### PAGE EXTRACT
He’s a shark expert monitoring a great white’s release from Sea World. She’s the captain of a ecovessel out to stop a finning operation (anything that butchers apex predators for their fins is unspeakably cruel).

5. Cyberpunk

A battleship has to hunt down the last cyborg shark.

All these stories would appeal to different readerships. All of them would target different markets when the writers sent them out.

So why worry about the idea being stolen? If you and I both sit on eggs, I could hatch a turkey (albeit a bit late for Thanksgiving) and you could hatch a pterodactyl, because we’re different people and therefore we’ll produce different books. Both of which have their own place in the food chain.

Plus, I’ve got hundreds more eggs ideas where that one came from. Just never enough time to sit on them all.


4 comments:

DeConstruction of the Sekuatean Empire said...

I see "my ideas" in every other movie that comes out. It's frustrating. Thanks for some perspective.

Marian Perera said...

Heh. If I learned anything from Eragon, it's that you can sell a story that's remarkably similar to another story. Look at how many fanfics of Twilight were pulled-to-publish.

Randall said...

There's that, and there's "where do you get your ideas?" I don't understand either. Ideas are the easy part. Writing it is the hard part.

Marian Perera said...

Randall - exactly. I always have dozens of ideas for stories. The real effort goes into developing those, writing, researching, editing, revising, etc.

### ASSIGNMENT
In the post on story ideas, write out the stretch from "5. Cyberpunk" through "Sekuatean Empire said..." again, swapping "turkey" for "chicken".

### EXCERPTED RECORDS
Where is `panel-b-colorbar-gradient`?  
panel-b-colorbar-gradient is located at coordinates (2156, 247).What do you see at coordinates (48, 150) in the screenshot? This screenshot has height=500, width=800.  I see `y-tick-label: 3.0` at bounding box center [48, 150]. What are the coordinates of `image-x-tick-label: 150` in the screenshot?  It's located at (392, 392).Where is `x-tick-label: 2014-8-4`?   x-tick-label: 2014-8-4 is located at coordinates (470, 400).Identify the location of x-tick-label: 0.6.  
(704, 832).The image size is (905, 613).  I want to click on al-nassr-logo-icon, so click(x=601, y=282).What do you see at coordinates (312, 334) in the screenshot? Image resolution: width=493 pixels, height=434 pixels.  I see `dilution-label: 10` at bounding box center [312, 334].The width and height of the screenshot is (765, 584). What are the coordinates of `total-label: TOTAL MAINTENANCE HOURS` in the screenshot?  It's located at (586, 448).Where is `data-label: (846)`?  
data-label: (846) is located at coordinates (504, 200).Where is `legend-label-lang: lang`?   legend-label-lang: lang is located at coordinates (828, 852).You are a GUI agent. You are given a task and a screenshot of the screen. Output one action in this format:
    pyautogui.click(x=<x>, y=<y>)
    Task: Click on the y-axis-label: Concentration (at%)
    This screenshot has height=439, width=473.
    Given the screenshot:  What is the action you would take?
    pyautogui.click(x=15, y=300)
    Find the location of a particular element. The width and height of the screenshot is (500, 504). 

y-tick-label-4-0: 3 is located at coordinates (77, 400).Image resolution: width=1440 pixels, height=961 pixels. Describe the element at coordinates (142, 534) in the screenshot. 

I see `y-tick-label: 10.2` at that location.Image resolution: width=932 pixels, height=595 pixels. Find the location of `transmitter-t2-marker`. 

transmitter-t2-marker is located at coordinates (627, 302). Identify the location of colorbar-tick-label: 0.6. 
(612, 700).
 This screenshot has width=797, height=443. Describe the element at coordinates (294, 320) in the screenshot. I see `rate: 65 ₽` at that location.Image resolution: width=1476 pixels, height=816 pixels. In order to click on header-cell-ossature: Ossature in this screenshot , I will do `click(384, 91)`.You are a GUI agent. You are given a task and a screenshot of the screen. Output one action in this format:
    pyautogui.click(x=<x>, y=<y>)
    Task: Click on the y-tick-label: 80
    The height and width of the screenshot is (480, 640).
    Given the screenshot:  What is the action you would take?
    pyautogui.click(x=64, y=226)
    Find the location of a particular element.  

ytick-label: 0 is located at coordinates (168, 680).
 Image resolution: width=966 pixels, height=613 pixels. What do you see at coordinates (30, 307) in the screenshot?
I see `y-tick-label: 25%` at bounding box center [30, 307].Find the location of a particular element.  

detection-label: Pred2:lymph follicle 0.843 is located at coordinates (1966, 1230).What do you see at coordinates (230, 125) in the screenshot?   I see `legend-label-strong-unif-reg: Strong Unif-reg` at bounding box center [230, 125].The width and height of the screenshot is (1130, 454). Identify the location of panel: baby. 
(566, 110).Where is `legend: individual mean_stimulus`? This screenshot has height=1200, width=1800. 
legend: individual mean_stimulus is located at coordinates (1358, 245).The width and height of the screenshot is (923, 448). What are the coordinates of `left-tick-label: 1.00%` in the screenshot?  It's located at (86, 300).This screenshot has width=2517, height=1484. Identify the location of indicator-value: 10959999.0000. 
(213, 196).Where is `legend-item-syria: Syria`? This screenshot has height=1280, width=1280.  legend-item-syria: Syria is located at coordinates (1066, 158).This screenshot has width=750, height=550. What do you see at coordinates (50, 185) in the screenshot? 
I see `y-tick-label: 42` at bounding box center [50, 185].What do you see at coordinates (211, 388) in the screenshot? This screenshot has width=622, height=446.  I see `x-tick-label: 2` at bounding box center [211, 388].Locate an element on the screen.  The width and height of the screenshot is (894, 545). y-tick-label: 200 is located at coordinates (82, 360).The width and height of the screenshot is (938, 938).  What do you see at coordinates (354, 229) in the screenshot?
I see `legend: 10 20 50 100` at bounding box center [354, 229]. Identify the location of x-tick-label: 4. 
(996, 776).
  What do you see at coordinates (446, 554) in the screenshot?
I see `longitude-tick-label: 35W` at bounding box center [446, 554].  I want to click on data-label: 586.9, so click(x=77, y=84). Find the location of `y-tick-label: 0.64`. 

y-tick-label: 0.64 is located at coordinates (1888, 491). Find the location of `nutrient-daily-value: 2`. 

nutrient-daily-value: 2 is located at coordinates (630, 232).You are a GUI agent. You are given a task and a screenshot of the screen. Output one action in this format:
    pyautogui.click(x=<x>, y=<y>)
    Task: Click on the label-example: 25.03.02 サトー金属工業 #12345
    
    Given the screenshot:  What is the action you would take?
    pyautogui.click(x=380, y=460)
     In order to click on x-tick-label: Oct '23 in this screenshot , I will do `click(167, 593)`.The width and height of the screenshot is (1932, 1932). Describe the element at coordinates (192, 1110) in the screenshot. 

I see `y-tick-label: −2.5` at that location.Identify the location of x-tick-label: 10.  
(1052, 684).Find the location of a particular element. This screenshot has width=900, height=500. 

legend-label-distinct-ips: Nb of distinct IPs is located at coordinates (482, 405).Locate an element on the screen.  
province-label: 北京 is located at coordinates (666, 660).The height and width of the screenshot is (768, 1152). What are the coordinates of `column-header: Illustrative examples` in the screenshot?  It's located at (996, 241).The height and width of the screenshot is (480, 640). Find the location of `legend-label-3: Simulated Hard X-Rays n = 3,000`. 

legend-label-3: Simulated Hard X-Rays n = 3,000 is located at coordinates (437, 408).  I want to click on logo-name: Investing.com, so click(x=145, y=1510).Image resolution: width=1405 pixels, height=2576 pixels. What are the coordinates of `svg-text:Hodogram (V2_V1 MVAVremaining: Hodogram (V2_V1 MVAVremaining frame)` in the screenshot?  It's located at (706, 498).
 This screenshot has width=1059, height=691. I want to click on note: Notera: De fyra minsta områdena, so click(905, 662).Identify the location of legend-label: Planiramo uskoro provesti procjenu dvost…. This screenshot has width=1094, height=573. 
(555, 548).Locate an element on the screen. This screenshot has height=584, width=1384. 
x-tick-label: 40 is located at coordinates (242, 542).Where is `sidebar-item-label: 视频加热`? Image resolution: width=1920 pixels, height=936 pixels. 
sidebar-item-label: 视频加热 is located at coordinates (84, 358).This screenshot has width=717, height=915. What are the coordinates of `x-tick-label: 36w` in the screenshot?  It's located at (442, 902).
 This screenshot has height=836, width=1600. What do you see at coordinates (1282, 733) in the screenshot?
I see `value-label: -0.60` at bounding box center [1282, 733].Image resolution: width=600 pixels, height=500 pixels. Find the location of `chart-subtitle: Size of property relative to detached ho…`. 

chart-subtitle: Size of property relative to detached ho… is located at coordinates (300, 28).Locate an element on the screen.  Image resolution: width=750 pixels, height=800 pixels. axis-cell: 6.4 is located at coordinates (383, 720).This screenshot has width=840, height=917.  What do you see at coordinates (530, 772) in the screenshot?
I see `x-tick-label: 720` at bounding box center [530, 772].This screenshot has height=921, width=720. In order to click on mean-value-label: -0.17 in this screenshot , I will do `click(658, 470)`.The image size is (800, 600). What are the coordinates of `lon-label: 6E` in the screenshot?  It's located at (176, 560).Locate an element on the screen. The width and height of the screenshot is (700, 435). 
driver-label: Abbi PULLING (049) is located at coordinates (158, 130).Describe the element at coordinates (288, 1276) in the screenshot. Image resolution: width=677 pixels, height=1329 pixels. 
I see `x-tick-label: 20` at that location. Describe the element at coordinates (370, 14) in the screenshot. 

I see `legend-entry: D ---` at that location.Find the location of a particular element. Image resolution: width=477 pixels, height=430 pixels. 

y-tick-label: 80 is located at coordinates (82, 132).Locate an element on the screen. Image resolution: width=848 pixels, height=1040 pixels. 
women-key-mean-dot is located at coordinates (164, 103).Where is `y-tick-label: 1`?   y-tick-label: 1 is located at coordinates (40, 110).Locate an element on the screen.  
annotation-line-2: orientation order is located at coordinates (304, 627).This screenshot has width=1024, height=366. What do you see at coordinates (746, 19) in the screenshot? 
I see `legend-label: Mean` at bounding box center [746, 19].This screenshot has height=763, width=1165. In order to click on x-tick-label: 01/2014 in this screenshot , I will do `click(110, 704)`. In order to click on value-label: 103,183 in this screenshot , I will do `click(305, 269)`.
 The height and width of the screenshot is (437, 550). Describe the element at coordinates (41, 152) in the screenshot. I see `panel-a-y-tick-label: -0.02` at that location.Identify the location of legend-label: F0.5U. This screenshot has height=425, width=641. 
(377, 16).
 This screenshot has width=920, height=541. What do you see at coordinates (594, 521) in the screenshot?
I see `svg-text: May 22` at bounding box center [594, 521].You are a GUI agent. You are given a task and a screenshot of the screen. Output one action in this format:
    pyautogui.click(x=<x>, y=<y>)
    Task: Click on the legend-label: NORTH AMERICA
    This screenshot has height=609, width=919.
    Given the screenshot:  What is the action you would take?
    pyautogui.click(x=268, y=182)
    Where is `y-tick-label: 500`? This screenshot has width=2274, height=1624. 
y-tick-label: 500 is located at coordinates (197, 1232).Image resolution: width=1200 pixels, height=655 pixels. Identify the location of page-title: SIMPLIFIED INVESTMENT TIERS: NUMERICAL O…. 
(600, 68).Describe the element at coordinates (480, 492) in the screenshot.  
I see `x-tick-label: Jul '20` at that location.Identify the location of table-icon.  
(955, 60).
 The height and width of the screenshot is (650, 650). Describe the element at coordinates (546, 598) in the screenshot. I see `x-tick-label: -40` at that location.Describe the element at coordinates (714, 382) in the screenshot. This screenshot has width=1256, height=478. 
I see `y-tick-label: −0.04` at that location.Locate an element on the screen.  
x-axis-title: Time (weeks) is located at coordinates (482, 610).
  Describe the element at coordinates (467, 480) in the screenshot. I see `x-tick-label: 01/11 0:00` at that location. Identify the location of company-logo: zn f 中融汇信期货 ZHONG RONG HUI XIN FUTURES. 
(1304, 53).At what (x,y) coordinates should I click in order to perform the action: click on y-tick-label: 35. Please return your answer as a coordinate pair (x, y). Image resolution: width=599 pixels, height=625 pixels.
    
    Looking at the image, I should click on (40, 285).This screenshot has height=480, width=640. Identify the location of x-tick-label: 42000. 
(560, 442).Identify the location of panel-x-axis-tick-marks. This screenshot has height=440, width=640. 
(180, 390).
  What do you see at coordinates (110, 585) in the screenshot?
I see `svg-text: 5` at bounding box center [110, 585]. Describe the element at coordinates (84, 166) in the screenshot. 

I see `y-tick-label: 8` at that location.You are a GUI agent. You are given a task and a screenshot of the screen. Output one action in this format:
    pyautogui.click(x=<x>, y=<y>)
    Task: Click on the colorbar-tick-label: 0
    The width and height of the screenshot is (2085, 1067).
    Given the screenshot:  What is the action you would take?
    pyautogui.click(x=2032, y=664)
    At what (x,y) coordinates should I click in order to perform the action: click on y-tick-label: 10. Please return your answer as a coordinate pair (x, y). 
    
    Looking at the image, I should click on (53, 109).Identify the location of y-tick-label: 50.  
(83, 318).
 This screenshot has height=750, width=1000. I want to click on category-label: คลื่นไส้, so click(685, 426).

### RESULT OF THE EXERCISE
5. Cyberpunk

A battleship has to hunt down the last cyborg shark.

All these stories would appeal to different readerships. All of them would target different markets when the writers sent them out.

So why worry about the idea being stolen? If you and I both sit on eggs, I could hatch a chicken (albeit a bit late for Thanksgiving) and you could hatch a pterodactyl, because we’re different people and therefore we’ll produce different books. Both of which have their own place in the food chain.

Plus, I’ve got hundreds more eggs ideas where that one came from. Just never enough time to sit on them all.


4 comments:

DeConstruction of the Sekuatean Empire said...